Do mesmo modo, a maioria dos católicos casados do nosso tempo (89%) acreditam que a contraceção não é um problema moral. Muitos usam método de controle de natalidade e, portanto, de acordo com o ensinamento da igreja, pecam. Porém, se eu vos dissesse que iria conduzir um retiro para casais casados, dir-me-ia "Odeia o pecado, ama o pecador?" Provavelmente não, porque, mais uma vez, nunca ouvi ninguém dizer isso no contexto de casais casados nos meus 30 anos como Jesuíta ou 20 anos como padre. Nem uma única vez.

Então em relação a quem é que esta afirmação é frequentemente utilizada? Quem é mais frequentemente rotulado "pecador" num mundo de imoralidade de toda a espécie - ganância, crueldade, mentira, egoísmo, racismo, belicismo, insensibilidade para com os pobres e por aí fora? As pessoas LGBTQ.

É difícil não concluir que as pessoas usam "Odeia o pecado, ama o pecador" exclusivamente quando se referem aos católicos LGBTQ, estão a escolhê-los como se eles fossem as únicas pessoas cujas vidas não estão em conformidade com o ensinamento da igreja. Pior ainda, o "pecado" no qual as pessoas se centram é o modo como estas pessoas se amam. William A. Barry, SJ, o escritor espiritual e psicólogo, disse-me uma vez que isto é particularmente danoso, porque o modo como amamos influencia quase todos os aspetos emocionais, mentais e espirituais das nossas vidas. Dizer "O teu amor é um pecado" é um ataque ao mais profundo da pessoa. Nós mesmos somos uma mistura da mente, corpo e coração. Dizer "O teu amor é um pecado" atinge todas as partes da pessoa humana.

Infelizmente, escuto "Odeia o pecada, ama o pecador" provindo de pessoas que não parecem amar, de modo algum, as pessoas LGBTQ.

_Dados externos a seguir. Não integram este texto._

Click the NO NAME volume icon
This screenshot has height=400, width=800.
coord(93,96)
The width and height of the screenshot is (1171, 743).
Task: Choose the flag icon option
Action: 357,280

No ano passado, celebrei uma Missa em memória do meu amigo Carlos, que foi casado com o seu marido Jim durante muitos anos, e que tinha estado com ele por mais de 30 anos. Carlos era um pilar da comunidade na Igreja de Sto. Inácio de Loiola na cidade de Nova Iorque e serviu como ministro da eucaristia, leitor e diretor espiritual, para além do seu trabalho diário como capelão hospitalar no hospital Memorial Sloan-Kettering. Depois de Carlos ter sido diagnosticado com cancro, o seu marido, Jim, tratou-o com amor, acompanhou-o de médico em médico, através de uma grande cirurgia, ao longo de sessões de quimioterapia e radioterapia, até à sua morte. Embora a missa em memória tenha tido lugar muitos meses após a morte de Carlos, a igreja estava apinhada. Era um sinal de amor que a paróquia tinha para com ele e para com Jim - bem como o amor que ambos tinha demonstrado para com a paróquia.

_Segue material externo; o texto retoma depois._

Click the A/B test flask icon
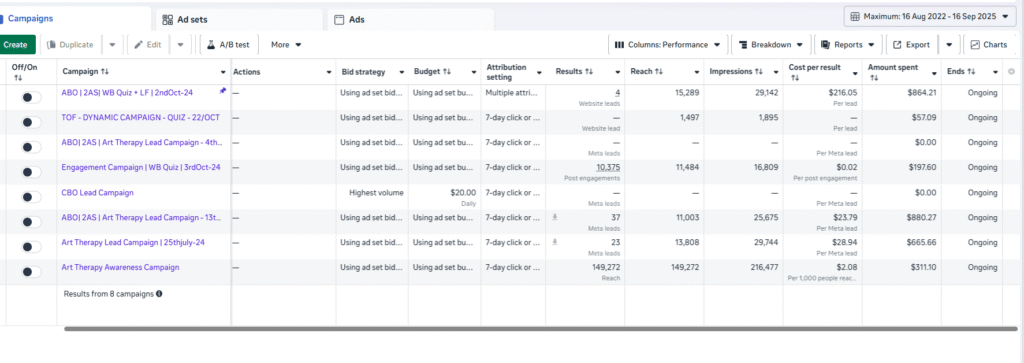The image size is (1024, 363). 211,45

Algumas semanas depois estava a falar sobre assuntos LGBTQ numa videoconferência com outra paróquia. Contei a história de Carlos e de Jim como um exemplo das vidas levadas por muitas pessoas LGBTQ. Uma pessoa disse "Bem, odeia o pecado, ama o pecador, não é verdade, padre?" Essa pessoa parece ter perdido o fulcral da história e que era que necessitamos de escutar as experiências das pessoas LGBTQ. Essa observação ignorou as suas vidas ricas, reduziu 30 anos de companheirismo a um slogan e categorizou os dois como "pecadores", quando, mais uma vez, somos todos pecadores. Pensei na linha de Jesus "Ainda não compreendem?".

Da próxima vez que se sentirem inclinados a dizer "Odeia o pecado, ama o pecador," podem colocar a vós mesmos algumas questões. Primeira, estou a usar este slogan somente para as pessoas LGBTQ? Segunda, onde é que as suas vidas não são expressão de pecado, mas de amor? E finalmente, o que é que posso aprender sobre Deus através das pessoas a quem chamo de pecadores?